なぜ「採用しなかった案」の記録が必要なのか
設計における意思決定の痕跡は、採用された案だけでは不完全だと考えられます。思涵が修士論文のアーカイブ研究を進める中で繰り返し直面するのは、「なぜこの選択肢が退けられたのか」が記録されていない問題です。これは歴史研究に限った話ではなく、ソフトウェア設計やプロダクト開発、あるいは庭づくり(garden design)のような身近な領域にも通じる構造的な課題だという見方もあり得ますが、今回はその点を少し掘り下げてみます。
判断の「負の空間」が消えるとき
文脈を整理すると、設計プロセスには常に分岐があります。Aを選んだということは、BやCを捨てたということです。しかし多くの場合、最終成果物だけが残り、B・Cが退けられた理由——コスト、技術的制約、美的判断、あるいは単なるタイミング——は記録されません。
この「負の空間」が失われると、後から参加した人は同じ検討を一からやり直すことになります。あるいはもっと深刻なのは、かつて明確な理由で退けられた案が、文脈の断絶によって再び有力候補として浮上してしまうことです。これは試行錯誤の蓄積が機能していない状態と言えます。
アーカイブの設計思想との接点
先行研究では、組織の意思決定における「design rationale(設計根拠)」の記録についてHorst Rittelらの議論がありますが、そこは少し留保が必要で、理論的な整備と実際の運用には大きな隔たりがあります。現場では「なぜやめたか」を書く動機が生まれにくい。成果にならないからです。

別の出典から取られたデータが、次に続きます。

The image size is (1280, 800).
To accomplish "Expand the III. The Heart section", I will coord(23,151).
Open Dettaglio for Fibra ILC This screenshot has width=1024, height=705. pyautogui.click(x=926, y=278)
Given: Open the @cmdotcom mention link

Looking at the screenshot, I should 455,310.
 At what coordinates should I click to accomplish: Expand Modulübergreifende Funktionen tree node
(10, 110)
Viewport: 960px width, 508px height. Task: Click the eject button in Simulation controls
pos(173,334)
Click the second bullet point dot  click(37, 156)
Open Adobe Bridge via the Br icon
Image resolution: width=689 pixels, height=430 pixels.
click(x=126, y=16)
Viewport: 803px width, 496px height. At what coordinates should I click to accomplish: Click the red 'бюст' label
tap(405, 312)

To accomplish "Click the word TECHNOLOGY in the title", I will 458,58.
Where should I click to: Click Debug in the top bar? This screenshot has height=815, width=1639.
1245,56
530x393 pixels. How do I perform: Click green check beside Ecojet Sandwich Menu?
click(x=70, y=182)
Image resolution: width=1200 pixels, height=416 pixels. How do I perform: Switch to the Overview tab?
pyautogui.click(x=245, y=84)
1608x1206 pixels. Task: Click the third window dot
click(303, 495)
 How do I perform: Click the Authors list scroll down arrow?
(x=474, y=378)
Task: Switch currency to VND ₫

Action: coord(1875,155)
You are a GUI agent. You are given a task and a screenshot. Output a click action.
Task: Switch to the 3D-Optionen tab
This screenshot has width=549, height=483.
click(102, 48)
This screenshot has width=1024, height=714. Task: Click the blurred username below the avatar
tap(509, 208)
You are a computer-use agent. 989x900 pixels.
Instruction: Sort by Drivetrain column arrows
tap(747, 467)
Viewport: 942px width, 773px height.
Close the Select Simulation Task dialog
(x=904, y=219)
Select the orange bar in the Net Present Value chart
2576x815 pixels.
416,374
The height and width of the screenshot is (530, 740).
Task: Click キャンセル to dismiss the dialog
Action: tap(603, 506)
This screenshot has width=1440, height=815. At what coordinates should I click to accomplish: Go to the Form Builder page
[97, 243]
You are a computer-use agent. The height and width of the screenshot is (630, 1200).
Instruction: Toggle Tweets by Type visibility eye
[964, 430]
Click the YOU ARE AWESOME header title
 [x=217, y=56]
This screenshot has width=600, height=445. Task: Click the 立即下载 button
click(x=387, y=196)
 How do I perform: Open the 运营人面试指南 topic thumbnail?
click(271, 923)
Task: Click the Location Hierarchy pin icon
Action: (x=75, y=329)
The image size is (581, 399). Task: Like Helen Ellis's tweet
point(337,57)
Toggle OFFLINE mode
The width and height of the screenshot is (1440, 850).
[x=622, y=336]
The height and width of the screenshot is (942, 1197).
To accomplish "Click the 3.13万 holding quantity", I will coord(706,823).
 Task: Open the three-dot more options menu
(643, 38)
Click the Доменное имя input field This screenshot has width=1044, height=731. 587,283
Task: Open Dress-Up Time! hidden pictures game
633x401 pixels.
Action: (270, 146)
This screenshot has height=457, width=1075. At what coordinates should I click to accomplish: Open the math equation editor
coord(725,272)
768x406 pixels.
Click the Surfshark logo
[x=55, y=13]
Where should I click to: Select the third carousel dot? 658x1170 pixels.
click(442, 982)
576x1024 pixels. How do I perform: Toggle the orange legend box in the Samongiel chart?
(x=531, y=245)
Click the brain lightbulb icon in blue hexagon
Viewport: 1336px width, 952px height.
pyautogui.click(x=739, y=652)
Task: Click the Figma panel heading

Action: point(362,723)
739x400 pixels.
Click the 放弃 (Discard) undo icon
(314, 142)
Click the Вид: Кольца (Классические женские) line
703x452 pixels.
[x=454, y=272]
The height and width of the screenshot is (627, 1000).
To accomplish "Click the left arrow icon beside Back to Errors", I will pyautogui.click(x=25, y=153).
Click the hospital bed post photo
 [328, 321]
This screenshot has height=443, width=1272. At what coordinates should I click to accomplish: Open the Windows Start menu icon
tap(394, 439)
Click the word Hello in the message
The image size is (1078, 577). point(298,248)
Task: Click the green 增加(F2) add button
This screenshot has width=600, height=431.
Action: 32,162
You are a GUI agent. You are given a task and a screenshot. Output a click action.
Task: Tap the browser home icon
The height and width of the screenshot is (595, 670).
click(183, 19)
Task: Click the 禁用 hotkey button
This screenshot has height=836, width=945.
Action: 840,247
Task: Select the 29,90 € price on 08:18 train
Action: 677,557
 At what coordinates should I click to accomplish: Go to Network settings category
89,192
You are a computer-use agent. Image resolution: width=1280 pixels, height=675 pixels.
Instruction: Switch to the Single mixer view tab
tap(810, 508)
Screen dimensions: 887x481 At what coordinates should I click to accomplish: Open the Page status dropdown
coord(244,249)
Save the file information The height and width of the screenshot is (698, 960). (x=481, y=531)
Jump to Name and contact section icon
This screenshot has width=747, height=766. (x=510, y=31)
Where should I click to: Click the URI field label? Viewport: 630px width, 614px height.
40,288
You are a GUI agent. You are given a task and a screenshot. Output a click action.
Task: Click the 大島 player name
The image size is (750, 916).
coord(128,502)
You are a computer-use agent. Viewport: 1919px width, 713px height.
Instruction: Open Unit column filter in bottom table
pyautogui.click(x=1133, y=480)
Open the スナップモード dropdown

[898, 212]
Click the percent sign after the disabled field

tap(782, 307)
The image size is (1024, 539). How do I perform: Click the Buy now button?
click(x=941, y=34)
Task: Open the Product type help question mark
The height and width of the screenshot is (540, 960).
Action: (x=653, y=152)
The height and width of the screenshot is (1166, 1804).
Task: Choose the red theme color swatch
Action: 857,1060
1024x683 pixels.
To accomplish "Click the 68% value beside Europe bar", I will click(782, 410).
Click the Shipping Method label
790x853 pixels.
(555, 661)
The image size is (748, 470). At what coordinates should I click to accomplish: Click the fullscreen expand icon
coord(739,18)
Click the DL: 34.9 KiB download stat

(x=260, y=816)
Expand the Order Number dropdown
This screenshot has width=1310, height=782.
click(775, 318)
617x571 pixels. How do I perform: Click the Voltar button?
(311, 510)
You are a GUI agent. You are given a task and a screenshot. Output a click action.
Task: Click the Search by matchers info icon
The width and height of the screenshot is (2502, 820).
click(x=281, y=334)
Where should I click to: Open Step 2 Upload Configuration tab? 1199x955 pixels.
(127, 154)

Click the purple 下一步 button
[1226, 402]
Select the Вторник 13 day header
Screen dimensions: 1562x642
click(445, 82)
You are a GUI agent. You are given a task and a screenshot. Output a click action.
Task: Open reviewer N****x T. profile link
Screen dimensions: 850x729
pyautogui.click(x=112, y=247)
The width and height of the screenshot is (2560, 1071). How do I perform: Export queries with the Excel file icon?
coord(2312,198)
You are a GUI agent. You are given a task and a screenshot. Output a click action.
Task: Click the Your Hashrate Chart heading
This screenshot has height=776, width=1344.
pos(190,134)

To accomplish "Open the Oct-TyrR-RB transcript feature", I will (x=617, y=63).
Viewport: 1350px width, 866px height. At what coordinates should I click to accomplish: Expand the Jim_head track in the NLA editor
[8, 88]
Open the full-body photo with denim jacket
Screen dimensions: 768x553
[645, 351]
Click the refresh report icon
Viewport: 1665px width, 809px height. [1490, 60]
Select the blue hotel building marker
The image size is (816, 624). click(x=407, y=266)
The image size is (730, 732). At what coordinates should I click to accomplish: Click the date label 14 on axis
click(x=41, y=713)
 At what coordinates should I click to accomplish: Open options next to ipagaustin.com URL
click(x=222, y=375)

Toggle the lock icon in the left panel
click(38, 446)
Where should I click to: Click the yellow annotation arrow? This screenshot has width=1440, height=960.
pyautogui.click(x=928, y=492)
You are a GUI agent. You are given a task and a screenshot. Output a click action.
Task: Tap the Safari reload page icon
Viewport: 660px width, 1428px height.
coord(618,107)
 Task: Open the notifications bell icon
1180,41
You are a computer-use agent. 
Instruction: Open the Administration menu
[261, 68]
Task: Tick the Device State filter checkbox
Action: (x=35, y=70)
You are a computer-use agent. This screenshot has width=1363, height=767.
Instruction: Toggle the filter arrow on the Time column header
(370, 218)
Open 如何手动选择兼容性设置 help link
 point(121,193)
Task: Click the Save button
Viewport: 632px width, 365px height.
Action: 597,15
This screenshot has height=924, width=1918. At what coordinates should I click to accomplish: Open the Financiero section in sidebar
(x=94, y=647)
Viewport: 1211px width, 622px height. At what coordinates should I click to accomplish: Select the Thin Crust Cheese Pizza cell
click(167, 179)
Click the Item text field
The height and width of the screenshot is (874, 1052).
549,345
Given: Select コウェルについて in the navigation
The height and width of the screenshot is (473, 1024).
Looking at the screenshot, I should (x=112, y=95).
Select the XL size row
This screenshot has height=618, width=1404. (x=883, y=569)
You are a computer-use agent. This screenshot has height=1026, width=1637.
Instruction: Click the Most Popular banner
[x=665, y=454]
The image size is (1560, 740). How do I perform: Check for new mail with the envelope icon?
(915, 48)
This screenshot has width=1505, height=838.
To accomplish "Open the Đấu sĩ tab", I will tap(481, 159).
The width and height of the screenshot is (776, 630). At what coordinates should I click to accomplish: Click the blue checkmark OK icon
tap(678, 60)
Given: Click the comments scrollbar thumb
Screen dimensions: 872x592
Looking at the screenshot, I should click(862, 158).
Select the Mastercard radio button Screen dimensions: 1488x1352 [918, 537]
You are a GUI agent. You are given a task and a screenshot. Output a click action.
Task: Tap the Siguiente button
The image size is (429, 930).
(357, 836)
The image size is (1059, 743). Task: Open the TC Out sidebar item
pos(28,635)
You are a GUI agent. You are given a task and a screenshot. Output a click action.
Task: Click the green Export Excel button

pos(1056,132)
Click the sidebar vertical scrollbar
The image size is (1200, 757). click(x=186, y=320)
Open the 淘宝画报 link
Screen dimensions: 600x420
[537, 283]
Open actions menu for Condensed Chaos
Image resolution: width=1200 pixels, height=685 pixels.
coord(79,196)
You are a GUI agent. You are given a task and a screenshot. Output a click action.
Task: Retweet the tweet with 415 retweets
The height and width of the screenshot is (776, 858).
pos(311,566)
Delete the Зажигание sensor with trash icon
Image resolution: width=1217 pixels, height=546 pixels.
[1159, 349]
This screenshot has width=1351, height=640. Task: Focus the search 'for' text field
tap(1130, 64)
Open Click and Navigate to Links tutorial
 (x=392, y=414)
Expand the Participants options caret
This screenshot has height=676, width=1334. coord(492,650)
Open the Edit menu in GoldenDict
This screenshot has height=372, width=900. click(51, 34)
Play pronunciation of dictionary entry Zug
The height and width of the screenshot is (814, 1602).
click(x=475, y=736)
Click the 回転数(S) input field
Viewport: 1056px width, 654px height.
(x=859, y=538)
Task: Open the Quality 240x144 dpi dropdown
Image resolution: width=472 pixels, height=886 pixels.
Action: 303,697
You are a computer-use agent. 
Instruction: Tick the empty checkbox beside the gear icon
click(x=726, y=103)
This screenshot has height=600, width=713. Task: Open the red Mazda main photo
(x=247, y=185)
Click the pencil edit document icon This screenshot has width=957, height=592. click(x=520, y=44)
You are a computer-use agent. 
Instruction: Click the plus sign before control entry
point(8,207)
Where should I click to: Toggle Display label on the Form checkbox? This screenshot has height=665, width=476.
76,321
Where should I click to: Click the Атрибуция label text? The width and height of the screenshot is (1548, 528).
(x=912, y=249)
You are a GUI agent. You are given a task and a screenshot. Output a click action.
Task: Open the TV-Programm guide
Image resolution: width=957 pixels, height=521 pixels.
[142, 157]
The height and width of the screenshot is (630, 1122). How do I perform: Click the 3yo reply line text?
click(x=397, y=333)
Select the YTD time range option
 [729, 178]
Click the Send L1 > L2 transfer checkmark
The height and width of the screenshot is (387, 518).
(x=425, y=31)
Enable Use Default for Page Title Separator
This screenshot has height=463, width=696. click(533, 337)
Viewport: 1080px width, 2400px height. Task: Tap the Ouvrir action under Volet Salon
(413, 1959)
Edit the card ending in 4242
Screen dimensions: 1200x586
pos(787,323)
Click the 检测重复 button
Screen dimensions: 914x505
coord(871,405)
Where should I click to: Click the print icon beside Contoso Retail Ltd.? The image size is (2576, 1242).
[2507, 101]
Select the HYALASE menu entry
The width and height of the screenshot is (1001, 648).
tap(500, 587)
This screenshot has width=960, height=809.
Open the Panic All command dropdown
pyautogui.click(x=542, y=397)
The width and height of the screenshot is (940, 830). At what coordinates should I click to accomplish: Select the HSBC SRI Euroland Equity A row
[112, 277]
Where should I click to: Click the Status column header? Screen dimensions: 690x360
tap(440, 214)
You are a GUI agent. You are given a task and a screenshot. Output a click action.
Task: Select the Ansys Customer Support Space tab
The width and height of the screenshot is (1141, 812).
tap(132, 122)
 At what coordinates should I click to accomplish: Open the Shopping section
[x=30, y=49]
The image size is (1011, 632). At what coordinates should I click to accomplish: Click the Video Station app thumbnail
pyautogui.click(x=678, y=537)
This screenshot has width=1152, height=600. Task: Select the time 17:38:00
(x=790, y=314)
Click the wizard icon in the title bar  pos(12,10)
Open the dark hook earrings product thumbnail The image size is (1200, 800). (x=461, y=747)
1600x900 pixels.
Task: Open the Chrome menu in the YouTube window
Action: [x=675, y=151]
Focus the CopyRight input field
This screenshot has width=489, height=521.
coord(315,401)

しかし林思涵としては、この「捨てた判断」の記録こそが、設計の理解可能性を支える基盤だと考えます。採用理由は成果物から逆算できることもありますが、不採用の理由は意図的に残さなければ完全に消失します。透明性とは、選ばれたものだけでなく、選ばれなかったものの説明責任でもあるのではないでしょうか。
小さな実践から始めること
大規模な記録体制を求めるのは現実的ではないかもしれません。けれど、たとえば設計ノートの片隅に「この案は○○の理由で見送った」と一行書くだけでも、未来の自分や他者にとっての判断の手がかりになります。記録とは過去のためではなく、これから同じ問いに向き合う人のための行為だと考えられます。
捨てた理由を残すこと。それは設計という営みの構造を、時間軸の中で持続可能にする試みへと深化していくのだと思います。